DarkObsessionFor example: Ads for fragrances, especially for men, appear in using little or even no color – “low saturation” and low contrast.  If you look at the ad for “Dark Obsession” you can barely read the name and “for men” almost disappears.

The bottle has just barely a hit of brown in it, you may not even be able to detect it here. Notice  how the bottle has a strong highlight on it. That is the point of highest contrast. High contrast draws your eye to it. When viewing the piece you will certainly land on the bottle, you can’t help it.

This is also a good example of a pure branding piece, notice how it has no sales copy!

 In the Chrome Azzaro sample, you can see how they have limited their color palette, using a low saturated image with a bit of light blue to highlight the product. Their typography is more readable than the Calvin Klein ad because it is a sales piece, in contrast to the branding example above.ChromeAzzaro

When using these more sophisticated low contrast, low saturation color palettes be sure to keep your text readable.

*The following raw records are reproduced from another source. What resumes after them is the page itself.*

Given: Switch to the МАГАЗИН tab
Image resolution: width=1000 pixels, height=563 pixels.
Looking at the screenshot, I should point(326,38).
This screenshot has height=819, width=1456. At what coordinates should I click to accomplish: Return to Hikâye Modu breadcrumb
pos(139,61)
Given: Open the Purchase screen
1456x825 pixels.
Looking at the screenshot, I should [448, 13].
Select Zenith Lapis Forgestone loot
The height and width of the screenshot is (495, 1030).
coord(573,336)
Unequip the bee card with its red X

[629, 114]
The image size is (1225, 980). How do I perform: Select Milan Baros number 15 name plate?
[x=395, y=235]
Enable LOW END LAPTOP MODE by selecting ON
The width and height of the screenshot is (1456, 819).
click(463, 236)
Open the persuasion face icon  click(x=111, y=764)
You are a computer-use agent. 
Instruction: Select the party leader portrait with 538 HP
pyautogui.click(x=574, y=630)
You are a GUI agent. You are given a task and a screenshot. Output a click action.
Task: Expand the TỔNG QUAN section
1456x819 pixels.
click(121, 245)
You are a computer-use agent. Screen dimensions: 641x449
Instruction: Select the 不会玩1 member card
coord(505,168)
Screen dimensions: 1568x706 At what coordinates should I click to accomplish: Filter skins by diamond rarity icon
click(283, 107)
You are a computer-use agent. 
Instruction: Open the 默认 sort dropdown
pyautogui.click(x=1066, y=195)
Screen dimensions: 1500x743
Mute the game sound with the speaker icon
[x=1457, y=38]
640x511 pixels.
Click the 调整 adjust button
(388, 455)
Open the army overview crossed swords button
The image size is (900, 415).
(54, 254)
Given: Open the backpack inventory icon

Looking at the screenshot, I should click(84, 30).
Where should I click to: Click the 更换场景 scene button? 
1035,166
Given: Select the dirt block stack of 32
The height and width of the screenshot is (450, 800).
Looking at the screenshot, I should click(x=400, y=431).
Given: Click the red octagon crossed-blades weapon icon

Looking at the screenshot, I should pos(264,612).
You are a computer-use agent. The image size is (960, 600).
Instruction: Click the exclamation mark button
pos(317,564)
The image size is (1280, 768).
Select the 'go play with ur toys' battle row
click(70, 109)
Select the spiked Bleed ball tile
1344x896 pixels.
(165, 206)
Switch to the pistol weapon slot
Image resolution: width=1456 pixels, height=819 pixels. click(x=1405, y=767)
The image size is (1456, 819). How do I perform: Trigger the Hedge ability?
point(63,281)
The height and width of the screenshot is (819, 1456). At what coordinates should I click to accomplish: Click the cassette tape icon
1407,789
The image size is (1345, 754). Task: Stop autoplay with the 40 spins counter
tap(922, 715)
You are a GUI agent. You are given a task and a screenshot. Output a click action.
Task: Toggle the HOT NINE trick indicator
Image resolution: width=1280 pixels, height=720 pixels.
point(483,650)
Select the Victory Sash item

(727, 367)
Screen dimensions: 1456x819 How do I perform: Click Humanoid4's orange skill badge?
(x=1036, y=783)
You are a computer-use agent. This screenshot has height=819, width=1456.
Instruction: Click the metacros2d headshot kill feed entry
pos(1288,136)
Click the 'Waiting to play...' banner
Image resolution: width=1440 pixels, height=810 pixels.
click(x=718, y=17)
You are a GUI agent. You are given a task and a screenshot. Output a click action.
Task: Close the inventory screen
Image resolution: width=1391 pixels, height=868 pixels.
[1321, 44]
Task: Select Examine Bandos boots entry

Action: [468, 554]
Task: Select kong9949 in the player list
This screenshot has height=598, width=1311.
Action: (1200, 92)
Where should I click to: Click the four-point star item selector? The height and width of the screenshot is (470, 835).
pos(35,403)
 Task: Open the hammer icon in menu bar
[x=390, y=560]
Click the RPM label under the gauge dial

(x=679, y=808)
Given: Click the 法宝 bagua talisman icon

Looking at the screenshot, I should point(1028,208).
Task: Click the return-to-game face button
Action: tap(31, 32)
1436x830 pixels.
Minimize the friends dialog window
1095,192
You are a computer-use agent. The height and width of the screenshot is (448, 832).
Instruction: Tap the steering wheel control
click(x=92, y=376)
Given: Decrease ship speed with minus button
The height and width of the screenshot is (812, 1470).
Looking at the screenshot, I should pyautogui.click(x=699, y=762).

 You can remember this concept by thinking of high contrast as and shouting low contrast as whispering.

Keep an eye out for this type of color scheme and let me know where you find it.

The door hanger that hung itself

24 May


On my front door I found this door hanger. It grabbed my attention instantly as it looked like a paint swatch. Without reading anything my brain when instantly to its paint chip file, which led to further inspection.

Upon looking at it more closely, a second time, I saw there were words under the color blocks. It reads, “Why it takes a college education to paint your home.” In art terms we call this a “second reading” as it was not the first thing we saw, it took a closer or second look.

The headline “Why it takes a college education to paint your home.” tied nicely to the logo and name of the company “College Works Painting.” The tagline under the logo “A higher degree of painting” followed the theme. It art and branding terms we would say it’s cohesive.

Flipping it to the backside we are rewarded with their second headline “Ninety-nine percent of a great paint job has nothing to do with painting.” As you can see this is followed by a string of nine bullet points, logo, phone, website and license number. The 888 number and noticeable lack of address raise my suspicions. This is starting to feel like some kind of thin franchise deal. Speaking of thin, the paper is lightweight and the ink from the other side is visible. In art lingo we would say “it’s bleeding through.” The front is printed in just one color, blue and the back is printed in two colors, blue and black. The black is used as a percentage and appears grey.

They totally lost me with the headline on the backside of the piece “Ninety-nine percent of a great paint job has nothing to do with painting.” I am sorry, as homeowner, I want a great paint job. The bullet points below don’t adequately “pay-off” or explain the statement.

The second headline introduced a huge quality of doubt. The refrain in my brain is “Wow, they are only going to spend 1% of their attention on the actual paint job.” Which leads me to “So, their college-aged enthusiastic sales person is going to give me a quick estimate, with a great price. Their college-aged painters will, show up on time, smell good, smile, finish on time and slop some paint on my house, get paint all over my driveway and use the wrong color.”

Ok, now you’ve got me going on playing the rest of the scenario out. When I call to complain about my sloppy paint job the college-aged customer service person is going to tell me that “The painters tried hard and did their best and besides my Mom says it looks good!”

The good: Cohesive concept – they used the college theme throughout.

The bad: The text failed to communicate a compelling message. Instead it instilled a feeling of distrust and doubt.

The ugly: The piece was printed on thin paper and in only two colors. It gives the impression of being cheap.

This door hanger hung itself. 

I think I will walk over to my neighbor, Todd, a local contractor with gnarly hands and a gruff attitude and ask him about painting my house. He seems like a better bet.